Unlike past cycles driven solely by new demand (e.g., mobile phones), the current AI memory super cycle is different. The new demand driver, HBM, actively constrains the supply of traditional DRAM by competing for the same limited wafer capacity, intensifying and prolonging the shortage.
The bank asserts that the massive wave of AI and data center capital expenditure will proceed regardless of interest rate levels or overall economic growth. This suggests the demand for computing power is a powerful secular trend that transcends typical cyclical business investment patterns.
While AI compute demand seems limitless, its price is not infinitely elastic. As inference becomes a core cost of goods sold (COGS) for AI products, excessively high compute prices will break the business models of infrastructure customers, ultimately limiting demand.
Companies like Microsoft and Meta are significantly raising their capital expenditure guidance. The commentary reveals a key driver is the rising cost of memory components needed for AI infrastructure, highlighting a critical supply chain pressure point beyond just GPUs.
Hyperscalers face a strategic challenge: building massive data centers with current chips (e.g., H100) risks rapid depreciation as far more efficient chips (e.g., GB200) are imminent. This creates a 'pause' as they balance fulfilling current demand against future-proofing their costly infrastructure.
Author Chris Miller explains that the further down the supply chain you go (from hyperscalers to fabs like TSMC to equipment makers like ASML), the more skepticism there is about the true scale of AI demand. This "bullwhip effect" results in cautious capital expenditure, creating a manufacturing bottleneck for the AI industry.

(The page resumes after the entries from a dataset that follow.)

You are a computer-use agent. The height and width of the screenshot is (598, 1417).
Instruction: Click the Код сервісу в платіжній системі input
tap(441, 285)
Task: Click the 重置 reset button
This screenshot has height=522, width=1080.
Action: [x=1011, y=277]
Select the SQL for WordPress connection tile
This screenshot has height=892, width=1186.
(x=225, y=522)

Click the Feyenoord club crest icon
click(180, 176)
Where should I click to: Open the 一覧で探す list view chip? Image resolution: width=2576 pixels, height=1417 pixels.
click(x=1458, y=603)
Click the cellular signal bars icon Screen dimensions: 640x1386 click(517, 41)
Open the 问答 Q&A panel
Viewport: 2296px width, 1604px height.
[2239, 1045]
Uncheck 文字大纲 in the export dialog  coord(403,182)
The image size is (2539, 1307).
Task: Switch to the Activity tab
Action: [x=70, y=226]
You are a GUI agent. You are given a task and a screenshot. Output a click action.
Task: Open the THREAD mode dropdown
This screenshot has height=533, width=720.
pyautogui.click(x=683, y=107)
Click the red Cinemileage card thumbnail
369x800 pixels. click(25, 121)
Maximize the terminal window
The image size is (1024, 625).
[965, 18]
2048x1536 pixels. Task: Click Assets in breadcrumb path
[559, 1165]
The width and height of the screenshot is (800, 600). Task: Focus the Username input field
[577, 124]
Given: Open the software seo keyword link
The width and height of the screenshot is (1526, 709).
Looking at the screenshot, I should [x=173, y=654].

Rising AI API costs are not merely a vendor strategy but a direct result of real-world bottlenecks. These include surging electricity prices for data centers, a structural shortage of high-bandwidth memory (HBM), and constrained hardware supply chains, which are fundamentally altering the cost basis for AI compute.
Unlike railroads or telecom, where infrastructure lasts for decades, the core of AI infrastructure—semiconductor chips—becomes obsolete every 3-4 years. This creates a cycle of massive, recurring capital expenditure to maintain data centers, fundamentally changing the long-term ROI calculation for the AI arms race.
Despite record profits driven by AI demand for High-Bandwidth Memory, chip makers are maintaining a "conservative investment approach" and not rapidly expanding capacity. This strategic restraint keeps prices for critical components high, maximizing their profitability and effectively controlling the pace of the entire AI hardware industry.
The soaring cost of AI memory will not significantly impact headline consumer inflation (CPI). Instead, the economic pressure is absorbed by businesses through higher producer prices, squeezed corporate margins, rising cloud costs, and delayed technology upgrades, representing a hidden tax on the corporate sector.